Filming took place in Atlanta, where Gentry and Motlagh grew up. The film never mentions Atlanta, but does show the city's skyline at the very end. Gentry told Radio and TV Talk: "There are things shown that makes it clear it's Atlanta if you know Atlanta". One of the characters, Madison, also makes reference to flying a stylist in 3,000 miles from Los Angeles, making it evident that the film is set somewhere on the East Coast. Gentry added: "We [also] wanted to make it every city, not too region specific.
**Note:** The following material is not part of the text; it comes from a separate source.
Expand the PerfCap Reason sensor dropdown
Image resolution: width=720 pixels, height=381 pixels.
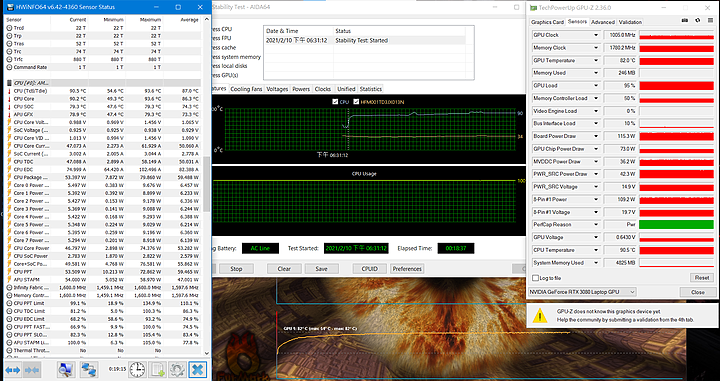[x=596, y=225]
We wanted it to connect with anyone". The high school scenes were mostly filmed at Henry W. Grady High School, including the library, locker room and gym. Shots were also filmed at Sprayberry High School. All of the minor actors lived in Atlanta, making casting much easier. Thousands of actresses auditioned for the role of Madison Penrose, according to casting directors, but Julianna Guill seemed "perfect for the role".

==Soundtrack==
The songs below were all featured in the film:

| Artist | Title |
|---|---|
| The All-American Rejects | "The Wind Blows" |
| Denali | "Relief" |
| Thrice | "In Exile" |
| AFI | "Miss Murder" |
| The DNC | "The Way You Like It" |
| The Actions | "The Real Thing" |
| Limp Bizkit | "Nookie" |
| Boom Bip | "Red Room" |
| The Coast | "Circles" |
| Cotty | "Put Cha In Ya Place" |
| Nonstop Music | "Military Parade" |
| The Coast | "All Farewells" |
| Arizona | "Diventa Blue" |
| The Coast | "Evening's "Heights" |
| War Stories | "Because I Love You" |
| Electric Owls | "Put, the Candle, Back!" |
| Adrift Da Belle | "DUN-EZ (Keep Workin' Baby)" |
| Awesome New Republic | "Glowing Light" |
| Naira | "Fly Hustle, Fresh, Grind" |
| The Honor Roll | "Birthday" |
| War Stories | "TV" |
| Electric Valentine | "Beat Drop" |
| The Lab | "Bionic Hand" |
| Awesome New Republic | "Florida" |
| Naira | "Countdown" |
| Thrice | "Wood & Wire" |
| Miike Snow | "Plastic Jungle" |
| Something About Vampires and Sluts | "Burning Bridges" |
| Fight Like Apes | "Lend Me Your Face" |
| Chumbawamba | "Tubthumping" |
| Charlie White | "We Love To Shop (Teen Dance/Bim Bop Remix)" |

==Critical reception==
The film was generally well received by audiences. It delivered the network's strongest rating in the time period in over a year and a half. Among female teens, the film ranked #1 in its time period versus all ad-supported TV competition, and #2 overall across all television competition, behind only Disney. Scott Foy of Dread Central rated it 2.5 stars and wrote: "Too much of My Super Psycho Sweet 16 is just a regurgitating of teen movie clichés with the emphasis more on the romantic triangle and teen bullying side of the plot than the masked psychopath randomly hacking and slashing party patrons".

==Unrated version==
Airings on MTV are slightly edited; iTunes and DVD releases are uncut, featuring a bit more gore. Edited scenes include Craig's death, showing the pool stick impaling him; the party-planner's corpse in the chase scene is shown longer; and Brigg's dream in the end is longer.

==Home release==
My Super Psycho Sweet 16 was released on DVD on October 18, 2010, to coincide with the premiere of the sequel a week later on October 22. It is the unrated version and contains no special features. It is available to buy on Amazon.com and to download on the iTunes Store. Due to several complaints about the DVD just being a burnt copy of the film, Paramount Home Entertainment announced a Blu-ray Combo Pack edition, but no official release date has been set.

==Sequels==
The film was followed by two sequels, My Super Psycho Sweet 16: Part 2 (2010) and My Super Psycho Sweet 16: Part 3 (2012).